Sorry - I should qualify as I sound a bit arrogant - DH is a firefighter. We have had many many interminable discussions on this in the past!

KRITIQ · 27/09/2011 16:03

Katie, lifting and carrying is only a small part of what fire fighters do these days. They are more often engaged in fire prevention activities - speaking to groups, inspecting premises and making home fire safety checks in people's homes. Thankfully, fires are fewer and further between these days because the Fire Service places more emphasis on fire prevention.

I used to work extensively with 3 big fire authorities and they were pretty poor at attracting and retaining women, as well as minority ethnic firefighters. Lots of issues as to why, but we are talking no more than about 5% of firefighters being female anyhow. With respect of alot of their fire prevention activities, we found that there were many families who preferred to have women firefighters coming into their homes over male ones - particularly lone elderly people and sometimes young mothers with children.

KatieMiddleton · 27/09/2011 16:06

I am aware that they do more than carry people. I am also aware that they do lots of other things but they still need to pass the physical and male or female makes no difference. As I understand it every place on the crews that go out is essential and all members of the team need to be highly skilled firefighters because there just isn't enough room for somebody who isn't pulling their metaphorical weight and possibly somebody's actual weight if required

I'm not sure the chimney comparison is relevant? We have tools that can clean chimneys as effectively as children could (as I understand it. I have not been up a chimney nor sent a child up one) but I don't think there's any subsitute for a person when it comes to being able to react quickly and maneouver safely in a rescue situation.

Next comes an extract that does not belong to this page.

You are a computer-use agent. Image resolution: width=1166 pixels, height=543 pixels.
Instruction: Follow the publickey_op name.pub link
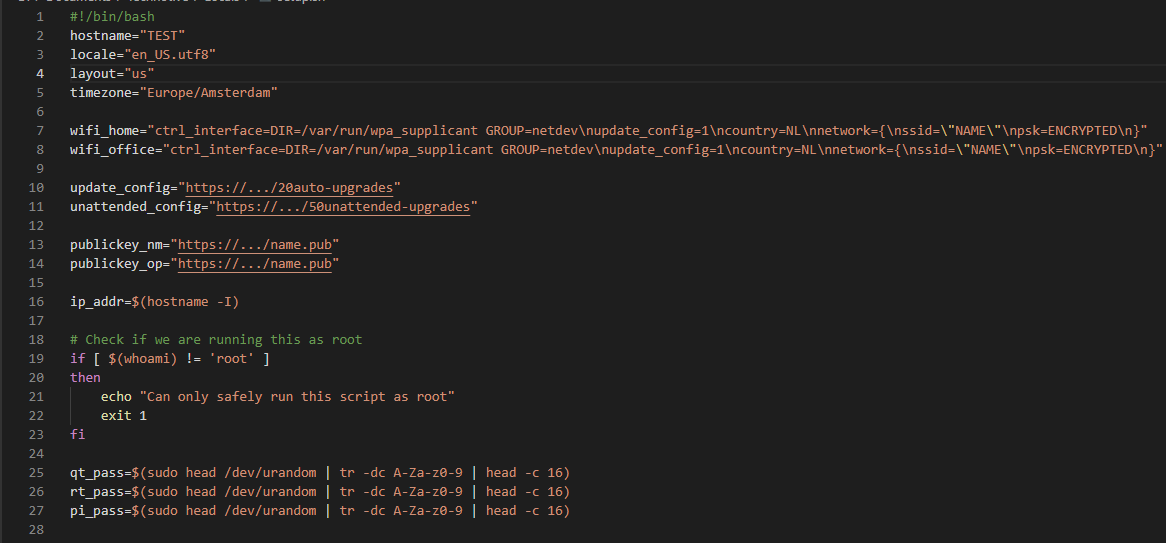[255, 263]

I have also met some firefighters who would struggle to pass the current recruitment physical who don't go out on shouts but do the education bit.

The link was partly to illustrate female firefighters exist and partly to illustrate the point, as made in an earlier post, that good recruitment methods can help attract minority candidates by showing them role models. That's why there's two women, one ethnic minority and one white man on that link.